Pop read the newspaper, preferably a pro-union one, and the Bible – no, he listened to the Bible, as it was read in church on “Sundy” morning, but no books, no magazines, though Mom often read Redbook, Ladies Home Journal, and the like. Reading the daily newspaper fostered organic talk.

Satrapi’s Embroideries (2003) brings together a group of local women who gather for an afternoon tea and talk. Stories within stories are told in a timeline that weaves in and out of the present. The tone is ironic and satirical. The women laugh and cry, argue and hug. They talk of men, of women, of children, of families, and of bodies. Expectations, aspirations, disappointments.

Reading is about being an individual, lobbying silently for a legislation of one’s own. Having time to read suggests free time, leisure time, unless you are a student, in which case you are forced to do it, but if you are a literature student, work is play. What is leisure?

“It’s such a perfect day,” Lou Reed sang. “I’d like to spend it with you” a book?

Satrapi’s early, difficult efforts to find herself and to draw and to write do not necessarily suggest privilege. Her days are full of anxieties, doubts, worries. But is freedom to read and to write privilege?

The graphic novel is a literary gift to readers without much free time. An hour spent reading a graphic novel is of course equal to an hour spent reading any other kind of text, but readers may want to be able to finish works of literature within what they consider a reasonable time frame, to feel and blend the movement of the story within their own sense of a day or a night. This is one experience of literature that’s beyond the experience of reading the newspaper.

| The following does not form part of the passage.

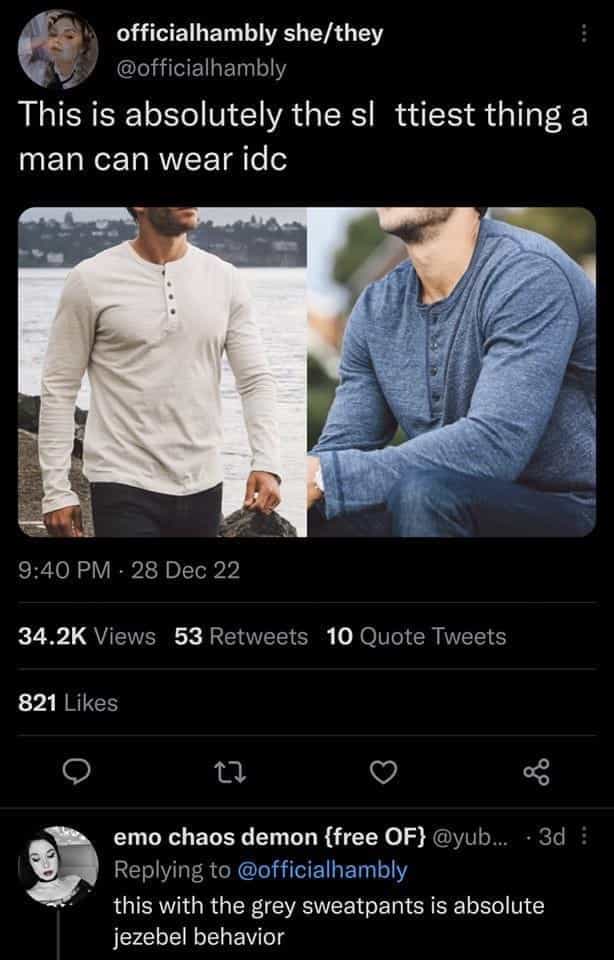
Task: View the 10 Quote Tweets list
Action: (416, 636)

But now that newspapers are disappearing, what do we read? Readers used to glance through the want ads even when they didn’t want anything, just to see what was going on in the marketplace. The wants and the hunts have moved on. I bought my first guitar for $25 from an ad in the South Bay Daily Breeze.

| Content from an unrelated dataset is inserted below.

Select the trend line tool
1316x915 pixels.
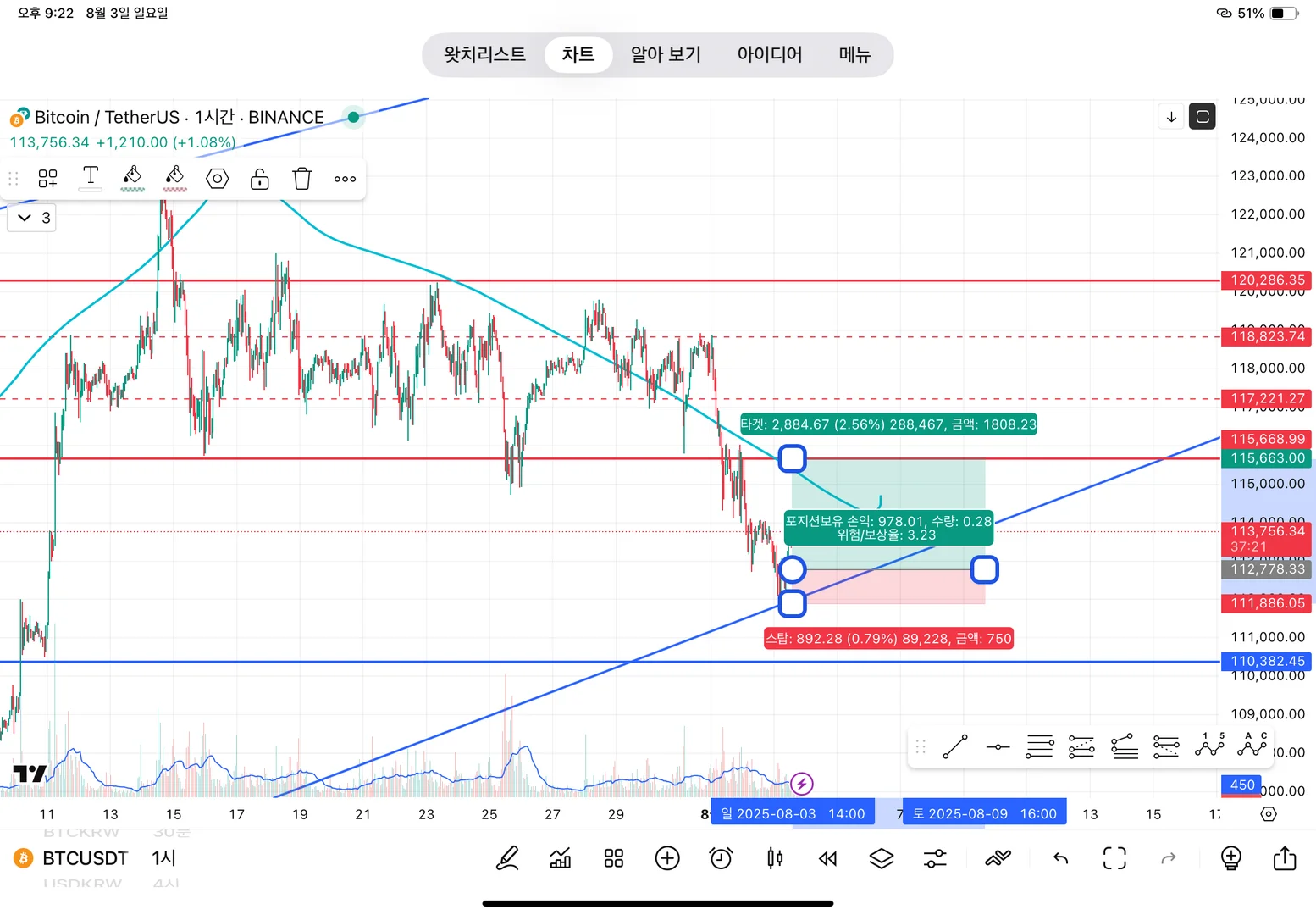[955, 746]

I thought about that guitar while reading Satrapi’s Chicken with Plums (2004), about an Iranian musician who plays a tar, a Persian string instrument. In the film version, the musician is a violinist. The film has a lovely musical score. A girlfriend jumped off the top bunk and landed on my guitar, after which it played slightly flat. Read or view Chicken with Plums, and you’ll get the connection.

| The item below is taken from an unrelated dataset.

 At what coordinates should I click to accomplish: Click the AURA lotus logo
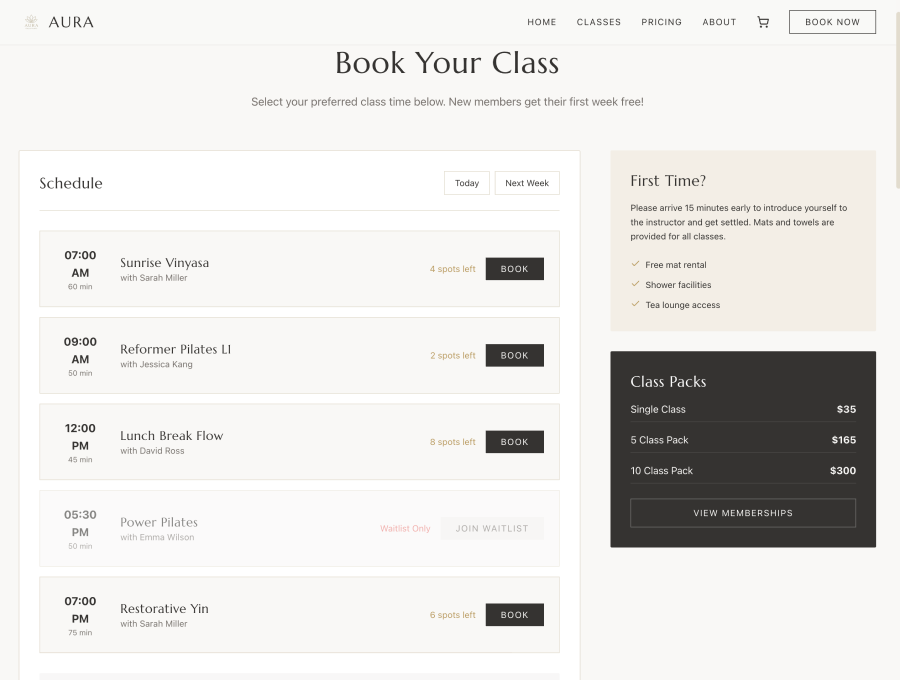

Persepolis was also made into a film, animated. The film version is remarkably close to the book. The graphic novel is closer to film than to a traditional literary text.

Later on a war invaded our living room, its ordnance the newspaper, television, and magazines. “One Week’s Dead,” the influential article in Life Magazine, showed thumbnail photos of a week’s U.S. dead in Vietnam. 1969. As it turned out, our pro-union paper wasn’t so pro-union after all, nor was its news all it was cracked up to be. The daily news noir was cancelled. What do folks read today, on the edge of the disappearing newspaper, disappointing television, and magazines that merely entertain?

“We live in a class society,” Marji’s father tells her in Persepolis. Were the funny papers literature? It’s a question that did not and need not worry readers.

Enter the radio, Top 40, popular music, the three-minute song, which you could listen to even if you didn’t have the time. And working-class families were doing folk music, folk songs, in their living rooms, house parties, and school concerts, sock hops. The original Catholic folk mass was developed, a kind of revolution that might make a good story to illustrate within a graphic novel. Would that be literature, though?

I suggested these ideas to Daisy, who was busily drawing in her notebook as I rambled on about my first guitar and our early hootenanny efforts. But it seems Daisy already had an idea for her graphic novel. She would call it The Failing School. “You’ll have to write your own,” Daisy said. “Yeah,” I said to her, “but I’ll need an illustrator.”

I got up to get us a couple of coffee refills while Daisy was working. I looked out the window into the rain, thinking of the Failing school. After a time, the rain let up and I said goodbye to Daisy and went back outside to find Lily.

I had jotted down “Marjane Satrapi, graphic writer” in my notebook.